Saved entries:

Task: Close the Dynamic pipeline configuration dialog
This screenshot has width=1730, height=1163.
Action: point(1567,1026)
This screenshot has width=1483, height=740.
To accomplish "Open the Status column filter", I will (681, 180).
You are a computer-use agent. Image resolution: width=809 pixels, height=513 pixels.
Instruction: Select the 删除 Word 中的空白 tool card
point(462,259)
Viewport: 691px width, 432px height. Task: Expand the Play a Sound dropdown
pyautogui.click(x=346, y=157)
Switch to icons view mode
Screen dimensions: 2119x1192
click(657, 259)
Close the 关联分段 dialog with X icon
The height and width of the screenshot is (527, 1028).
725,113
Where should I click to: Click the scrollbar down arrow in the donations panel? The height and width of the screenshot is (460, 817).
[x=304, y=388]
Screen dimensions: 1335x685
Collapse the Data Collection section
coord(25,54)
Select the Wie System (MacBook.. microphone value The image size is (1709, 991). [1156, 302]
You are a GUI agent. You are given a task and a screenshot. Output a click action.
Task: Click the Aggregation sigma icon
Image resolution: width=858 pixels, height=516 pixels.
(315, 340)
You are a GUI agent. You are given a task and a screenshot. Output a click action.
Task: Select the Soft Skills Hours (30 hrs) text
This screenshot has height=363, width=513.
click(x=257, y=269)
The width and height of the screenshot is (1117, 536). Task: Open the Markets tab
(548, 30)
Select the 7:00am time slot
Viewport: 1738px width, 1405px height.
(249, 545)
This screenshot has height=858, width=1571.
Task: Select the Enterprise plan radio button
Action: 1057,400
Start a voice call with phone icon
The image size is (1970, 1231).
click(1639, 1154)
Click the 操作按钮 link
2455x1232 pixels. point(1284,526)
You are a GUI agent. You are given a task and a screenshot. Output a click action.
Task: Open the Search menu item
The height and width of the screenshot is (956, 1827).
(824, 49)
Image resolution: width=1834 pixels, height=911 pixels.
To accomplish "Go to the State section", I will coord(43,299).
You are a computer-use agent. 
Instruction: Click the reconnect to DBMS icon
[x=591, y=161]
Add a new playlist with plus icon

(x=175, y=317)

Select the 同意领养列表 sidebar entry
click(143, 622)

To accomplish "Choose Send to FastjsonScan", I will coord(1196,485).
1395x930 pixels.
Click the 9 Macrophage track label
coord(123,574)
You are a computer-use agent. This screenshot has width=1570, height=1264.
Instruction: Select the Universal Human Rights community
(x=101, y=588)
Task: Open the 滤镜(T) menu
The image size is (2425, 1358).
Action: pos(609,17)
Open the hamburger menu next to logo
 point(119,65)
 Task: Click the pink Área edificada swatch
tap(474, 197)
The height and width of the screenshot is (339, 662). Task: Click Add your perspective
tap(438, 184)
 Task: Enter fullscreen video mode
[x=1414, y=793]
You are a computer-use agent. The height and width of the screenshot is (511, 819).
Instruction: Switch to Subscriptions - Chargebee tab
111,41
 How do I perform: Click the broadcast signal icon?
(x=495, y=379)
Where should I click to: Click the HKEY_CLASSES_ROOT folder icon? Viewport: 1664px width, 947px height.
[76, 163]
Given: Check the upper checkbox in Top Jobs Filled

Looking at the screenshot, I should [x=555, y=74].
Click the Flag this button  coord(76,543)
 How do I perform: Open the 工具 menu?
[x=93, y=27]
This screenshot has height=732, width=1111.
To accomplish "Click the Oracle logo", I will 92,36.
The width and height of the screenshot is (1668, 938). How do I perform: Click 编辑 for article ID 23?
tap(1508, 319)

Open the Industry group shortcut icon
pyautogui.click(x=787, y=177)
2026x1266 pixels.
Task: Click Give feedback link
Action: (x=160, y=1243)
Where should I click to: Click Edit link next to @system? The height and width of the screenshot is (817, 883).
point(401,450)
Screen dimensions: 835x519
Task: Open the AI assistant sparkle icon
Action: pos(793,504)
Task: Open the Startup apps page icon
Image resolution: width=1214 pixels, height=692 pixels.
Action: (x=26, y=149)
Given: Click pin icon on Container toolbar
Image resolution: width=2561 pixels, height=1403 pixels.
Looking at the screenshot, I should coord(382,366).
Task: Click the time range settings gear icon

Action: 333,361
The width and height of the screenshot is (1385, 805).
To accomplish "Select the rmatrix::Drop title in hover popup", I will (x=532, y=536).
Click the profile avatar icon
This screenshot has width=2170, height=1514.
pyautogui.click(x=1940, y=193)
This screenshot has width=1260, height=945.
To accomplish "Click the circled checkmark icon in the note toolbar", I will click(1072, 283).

WHAT NEEDS TO BE DONE: All of the data above should be transcribed exactly.

OUTPUT:
Task: Close the Dynamic pipeline configuration dialog
This screenshot has width=1730, height=1163.
Action: point(1567,1026)
This screenshot has width=1483, height=740.
To accomplish "Open the Status column filter", I will (681, 180).
You are a computer-use agent. Image resolution: width=809 pixels, height=513 pixels.
Instruction: Select the 删除 Word 中的空白 tool card
point(462,259)
Viewport: 691px width, 432px height. Task: Expand the Play a Sound dropdown
pyautogui.click(x=346, y=157)
Switch to icons view mode
Screen dimensions: 2119x1192
click(657, 259)
Close the 关联分段 dialog with X icon
The height and width of the screenshot is (527, 1028).
725,113
Where should I click to: Click the scrollbar down arrow in the donations panel? The height and width of the screenshot is (460, 817).
[x=304, y=388]
Screen dimensions: 1335x685
Collapse the Data Collection section
coord(25,54)
Select the Wie System (MacBook.. microphone value The image size is (1709, 991). [1156, 302]
You are a GUI agent. You are given a task and a screenshot. Output a click action.
Task: Click the Aggregation sigma icon
Image resolution: width=858 pixels, height=516 pixels.
(315, 340)
You are a GUI agent. You are given a task and a screenshot. Output a click action.
Task: Select the Soft Skills Hours (30 hrs) text
This screenshot has height=363, width=513.
click(x=257, y=269)
The width and height of the screenshot is (1117, 536). Task: Open the Markets tab
(548, 30)
Select the 7:00am time slot
Viewport: 1738px width, 1405px height.
(249, 545)
This screenshot has height=858, width=1571.
Task: Select the Enterprise plan radio button
Action: 1057,400
Start a voice call with phone icon
The image size is (1970, 1231).
click(1639, 1154)
Click the 操作按钮 link
2455x1232 pixels. point(1284,526)
You are a GUI agent. You are given a task and a screenshot. Output a click action.
Task: Open the Search menu item
The height and width of the screenshot is (956, 1827).
(824, 49)
Image resolution: width=1834 pixels, height=911 pixels.
To accomplish "Go to the State section", I will coord(43,299).
You are a computer-use agent. 
Instruction: Click the reconnect to DBMS icon
[x=591, y=161]
Add a new playlist with plus icon

(x=175, y=317)

Select the 同意领养列表 sidebar entry
click(143, 622)

To accomplish "Choose Send to FastjsonScan", I will coord(1196,485).
1395x930 pixels.
Click the 9 Macrophage track label
coord(123,574)
You are a computer-use agent. This screenshot has width=1570, height=1264.
Instruction: Select the Universal Human Rights community
(x=101, y=588)
Task: Open the 滤镜(T) menu
The image size is (2425, 1358).
Action: pos(609,17)
Open the hamburger menu next to logo
 point(119,65)
 Task: Click the pink Área edificada swatch
tap(474, 197)
The height and width of the screenshot is (339, 662). Task: Click Add your perspective
tap(438, 184)
 Task: Enter fullscreen video mode
[x=1414, y=793]
You are a computer-use agent. The height and width of the screenshot is (511, 819).
Instruction: Switch to Subscriptions - Chargebee tab
111,41
 How do I perform: Click the broadcast signal icon?
(x=495, y=379)
Where should I click to: Click the HKEY_CLASSES_ROOT folder icon? Viewport: 1664px width, 947px height.
[76, 163]
Given: Check the upper checkbox in Top Jobs Filled

Looking at the screenshot, I should [x=555, y=74].
Click the Flag this button  coord(76,543)
 How do I perform: Open the 工具 menu?
[x=93, y=27]
This screenshot has height=732, width=1111.
To accomplish "Click the Oracle logo", I will 92,36.
The width and height of the screenshot is (1668, 938). How do I perform: Click 编辑 for article ID 23?
tap(1508, 319)

Open the Industry group shortcut icon
pyautogui.click(x=787, y=177)
2026x1266 pixels.
Task: Click Give feedback link
Action: (x=160, y=1243)
Where should I click to: Click Edit link next to @system? The height and width of the screenshot is (817, 883).
point(401,450)
Screen dimensions: 835x519
Task: Open the AI assistant sparkle icon
Action: pos(793,504)
Task: Open the Startup apps page icon
Image resolution: width=1214 pixels, height=692 pixels.
Action: (x=26, y=149)
Given: Click pin icon on Container toolbar
Image resolution: width=2561 pixels, height=1403 pixels.
Looking at the screenshot, I should coord(382,366).
Task: Click the time range settings gear icon

Action: 333,361
The width and height of the screenshot is (1385, 805).
To accomplish "Select the rmatrix::Drop title in hover popup", I will (x=532, y=536).
Click the profile avatar icon
This screenshot has width=2170, height=1514.
pyautogui.click(x=1940, y=193)
This screenshot has width=1260, height=945.
To accomplish "Click the circled checkmark icon in the note toolbar", I will click(1072, 283).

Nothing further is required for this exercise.